Over the past two and a half years, I've had an amazing friendship prosper. "My person" has become someone I speak to on a regular basis. They're someone I send screenshots and the funniest memes to. I've gotten to experience the ups and downs of life with them. I'll never be able to thank them enough for staying by my side. Through everything, they're my person.
When I transferred high schools, I was so nervous. I didn't have friends. Everyone had established friend groups and I had a strong feeling I wasn't going to fit in anywhere. Luckily, I found the music department. I met some amazing friends. There was one girl that everyone seemed to like. I was nervous to approach her because all these "what ifs" flooded my mind. Much to my surprise, she actually did like me. There were a few things we bonded over that put my mind at ease.
I remember at our Veteran's Day assembly, we sat in the chorus room and listened to an album that was released the night before. It was truly the start of our friendship. We always joke saying a mediocre band made us friends. That same "mediocre band" sings the songs we scream out in the car. Our car rides are truly something else. We've made so many memories in my car. I can't count how many miles she's logged in my passenger seat. It has to be over 5,000. We've gone all over the east coast for concerts and visiting friends. There have been times where I just want to keep driving because I don't want the night to end. I wish I could record our car rides. She likes to make jokes and is just so quick-witted. We all go through drama with friends. It's part of life. I've never understood how or why some girls have constant fights with their best friends. It doesn't seem healthy. Her and I have been fortunate enough to never have had a blowout. There are times where we disagree but we never take things to an extreme. I admire her sensibility. She has a way to bring me back down when things start to escalate.

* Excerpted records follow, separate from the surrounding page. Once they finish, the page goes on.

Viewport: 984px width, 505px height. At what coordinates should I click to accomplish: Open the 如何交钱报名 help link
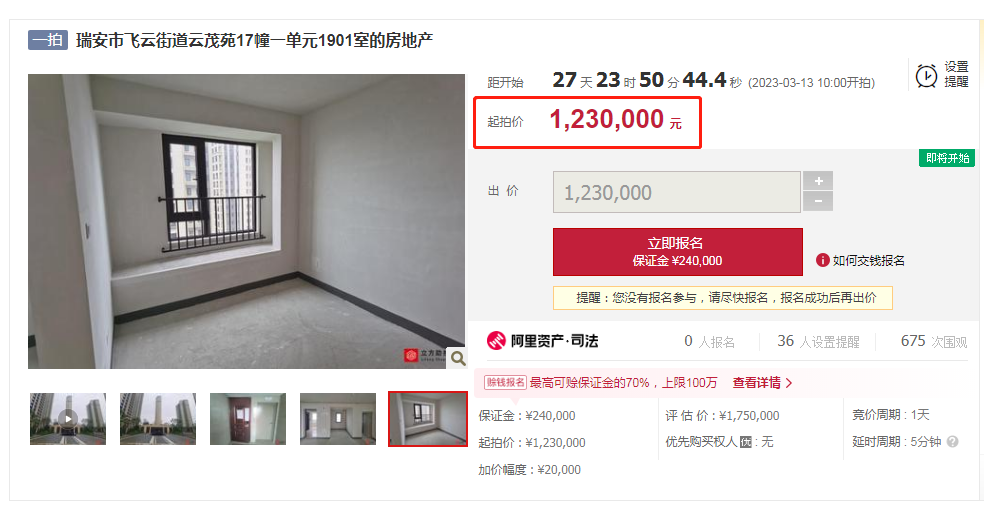pyautogui.click(x=868, y=261)
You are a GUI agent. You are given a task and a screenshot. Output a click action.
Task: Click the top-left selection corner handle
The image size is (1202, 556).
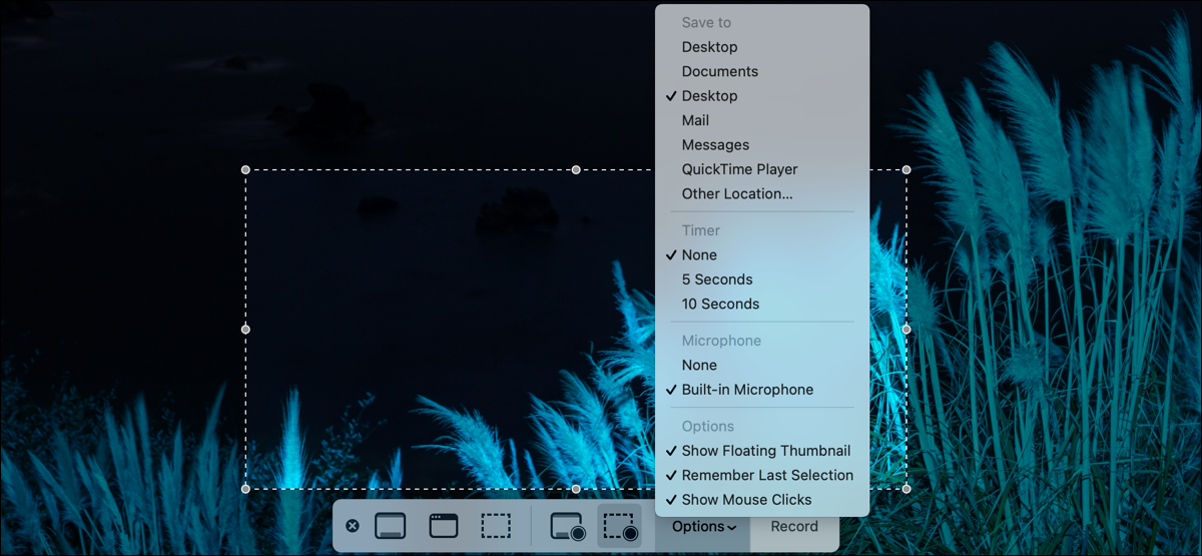point(246,170)
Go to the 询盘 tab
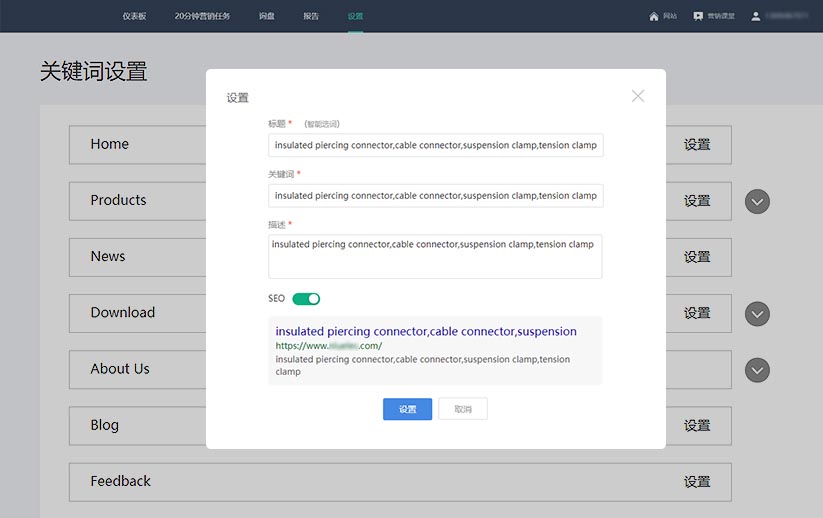 266,16
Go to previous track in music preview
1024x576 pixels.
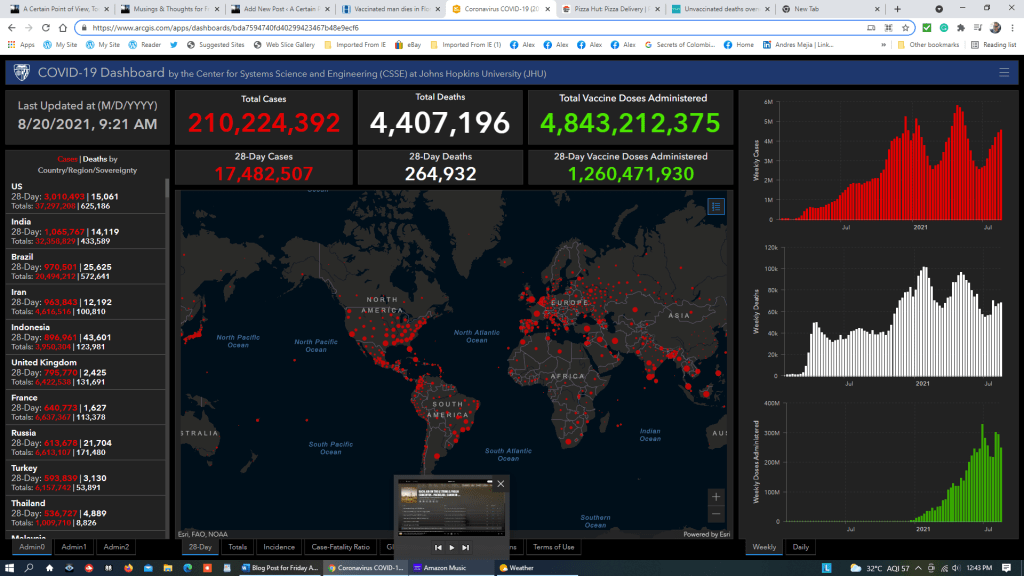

One of our worst "fights" was at the start of or friendship. It was over something incredibly petty and I can't help but look back and laugh at it. In the past, I've had friends leave when my mental health deteriorates. She's done the exact opposite. On multiple occasions, she's allowed me to sleep at her house to avoid conflicts at home. I've never met anyone who cares about their friends so much. There have been times where I'm going off on a tangent about something over a text and she'll call me so I can cry to her. I've always been welcomed me with open arms when I'm going through a difficult time.
Sometimes all it takes is some positive words of encouragement to bring me out of a poor state of mind. Over the past two and a half years, I've made some incredible memories. The girl I was petrified to talk to in school is now my best friend. I wouldn't trade anything for this. I'm looking forward to the memories and lessons we learn as we transition from adolescence to adulthood.